Member of the French National Assembly for Allier's 2nd constituency
- In office 21 June 2017 – 21 June 2022
- Preceded by: Bernard Lesterlin
- Succeeded by: Jorys Bovet

Personal details
- Born: 6 May 1970 (age 55) Avion, France
- Party: Democratic Movement (2023–present)
- Other political affiliations: Renaissance (2017–2023)
- Profession: Police officer

= Laurence Vanceunebrock-Mialon =

French politician

Laurence Vanceunebrock is a French politician of Democratic Movement (MoDem) who served as a member of the French National Assembly from 2017 to 2022, representing Allier's 2nd constituency, and a former police officer.

==Political career==
In parliament, Vanceunebrock served as member of the Committee on Social Affairs. From 2021, she was the parliament’s rapporteur on legislation to ban so-called conversion therapies that attempt to change an individual's sexual orientation.
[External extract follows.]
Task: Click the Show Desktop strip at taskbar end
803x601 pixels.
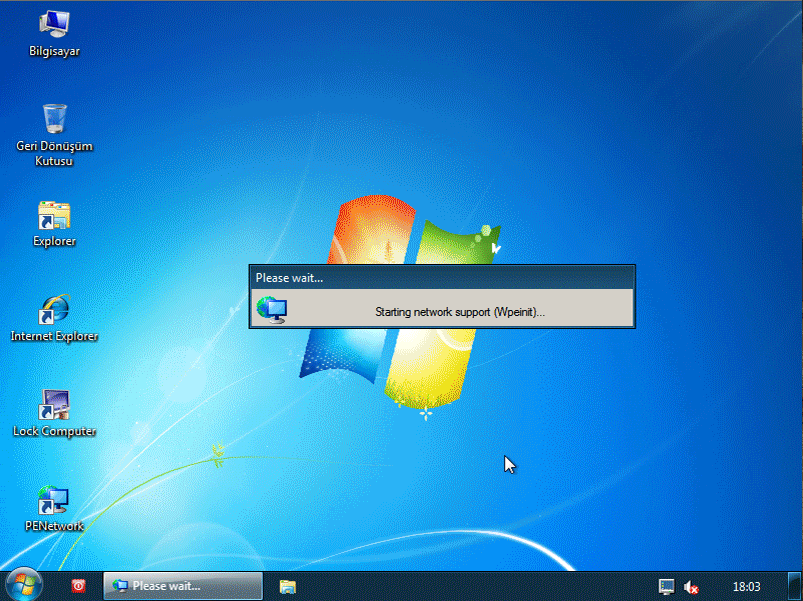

In addition to her committee assignments, Vanceunebrock chaired the French-Danish Parliamentary Friendship Group.

Vanceunebrock lost her seat in the first round of the 2022 French legislative election.

In September 2023, she left Renaissance and joined the Democratic Movement.

==Political positions==
In 2018, Vanceunebrock joined other co-signatories around Sébastien Nadot in officially filing a request for a commission of inquiry into the legality of French weapons sales to the Saudi-led coalition fighting in Yemen, days before an official visit of Saudi Crown Prince Mohammed bin Salman to Paris.

In 2020, Vanceunebrock went against her parliamentary group's majority and abstained from an important vote on a much discussed security bill drafted by her colleagues Alice Thourot and Jean-Michel Fauvergue that helps, among other measures, curtail the filming of police forces.

==Personal life==
Vanceunebrock has two daughters.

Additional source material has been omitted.